Outra “receita” própria para um teste de diagnóstico surgiu no Instituto de Investigação em Ciências da Vida e Saúde da Universidade do Minho. “Ainda não está certificado, mas o protocolo foi desenvolvido com base no recomendado pela OMS e estamos numa fase final de validação”, conta Joana Almeida Palha, neurocientista daquele instituto e vice-presidente da Escola de Medicina da Universidade do Minho. Grande parte dos reagentes deste teste, acrescenta, é fabricada em Portugal. “Para já, estamos a validar testes baseados em PCR [para detectar o material genético do vírus]. Temos capacidade de fazer 300 testes por dia, sendo o factor limitante a eventual falta de reagentes”, refere Joana Palha, explicando que os laboratórios do seu instituto também estão a colaborar com o Hospital de Braga para aumentar a capacidade de diagnóstico (extracção de ácidos nucleicos e diagnóstico por PCR).
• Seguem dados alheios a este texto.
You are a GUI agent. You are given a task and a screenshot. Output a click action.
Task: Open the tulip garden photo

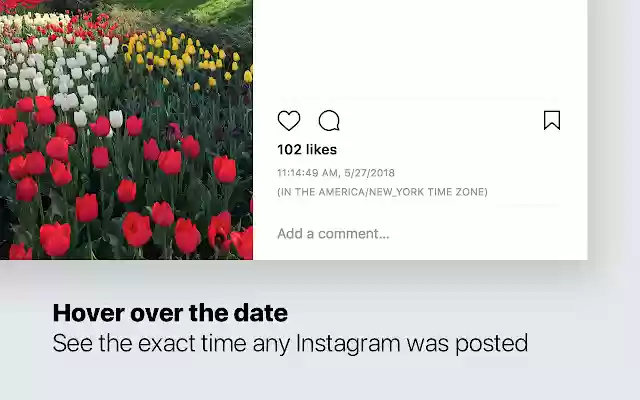pyautogui.click(x=126, y=130)
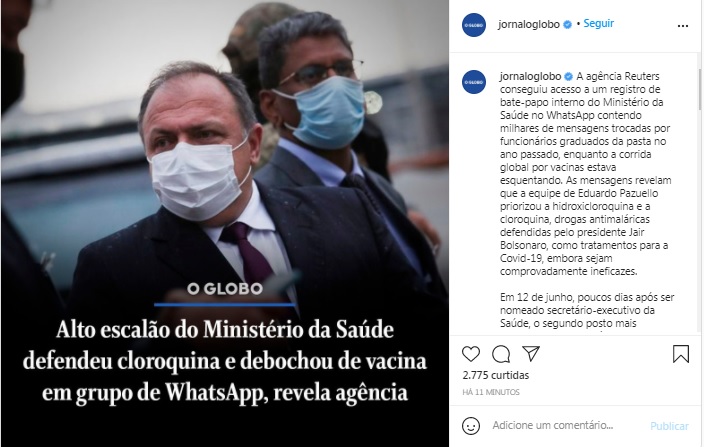Click O Globo avatar beside caption
704x447 pixels.
pyautogui.click(x=474, y=82)
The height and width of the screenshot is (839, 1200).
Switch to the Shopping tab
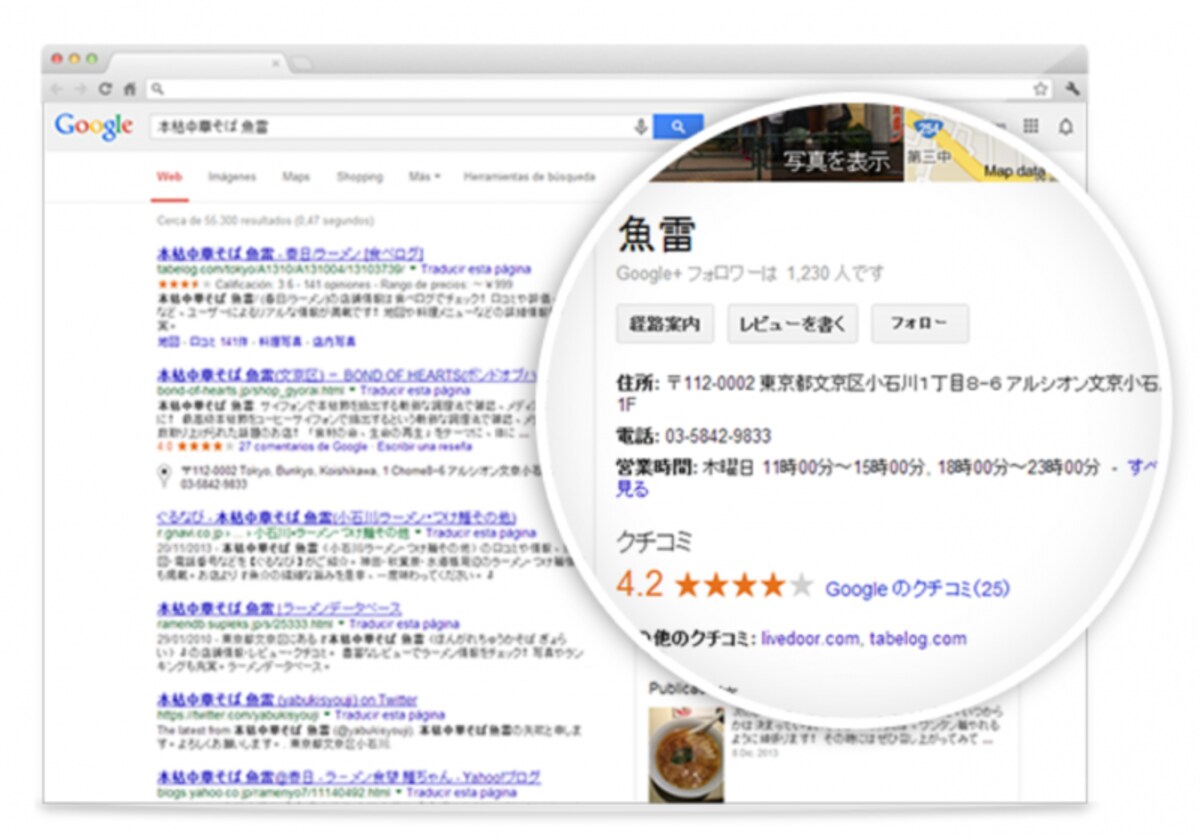(x=359, y=177)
“Há um entendimento comum”, remata Joana Palha sobre este movimento pelo país, “de que a optimização dos esforços é importante.” Este esforço vai assim para lá dos testes de diagnóstico. “Os investigadores estão todos a querer ajudar, em todo o país, a nível de diagnóstico, equipamentos, voluntários”, frisa Mónica Bettencourt-Dias, incluindo aqui desde a comunicação com a sociedade sobre a covid-19 e, claro, a compreensão das múltiplas facetas da nova relação entre este vírus e nós próprios. “Estamos também a ajudar com voluntários nos hospitais – a ajudá-los com mais mão-de-obra.”

Foto
Mónica Bettencourt-Dias Daniel Rocha

Voltando a Vasco Barreto, no Cedoc estima-se que se poderão fazer 500 a 800 testes por dia. Para já, este centro arrancará com o protocolo utilizado pelo IMM nos testes. “É esta a nossa recomendação para todos os institutos”, esclarece Vasco Barreto. “Teremos ainda uma pequena equipa a desenvolver um método alternativo mais simples, que esperamos validar num futuro próximo e começar a utilizá-lo substituindo o método que o IMM está a usar.”

Sobre este movimento que se levantou da comunidade científica Vasco Barreto diz-se “emocionado, porque os cientistas são geralmente muito individualistas”. Considera ainda que a Fundação para a Ciência e a Tecnologia poderia assumir aqui um papel de coordenação a nível nacional. “Um projecto desta natureza, e à escala a que se pretende, precisa de financiamento e temos hoje muitas instituições sem fundos. Haverá várias fontes de financiamento a explorar, dos mecenas ao crowdfunding, mas faria sentido o Estado financiar parte deste esforço, o que seria sempre um bom gasto do dinheiro público. Resta saber se o Estado quer aproveitar os recursos que já financia ou mandar todos os cientistas para casa escrever manuscritos sobre a quimiotaxia da larva da mosca da fruta ou a genética da alopecia, enquanto um vírus destrói a economia.”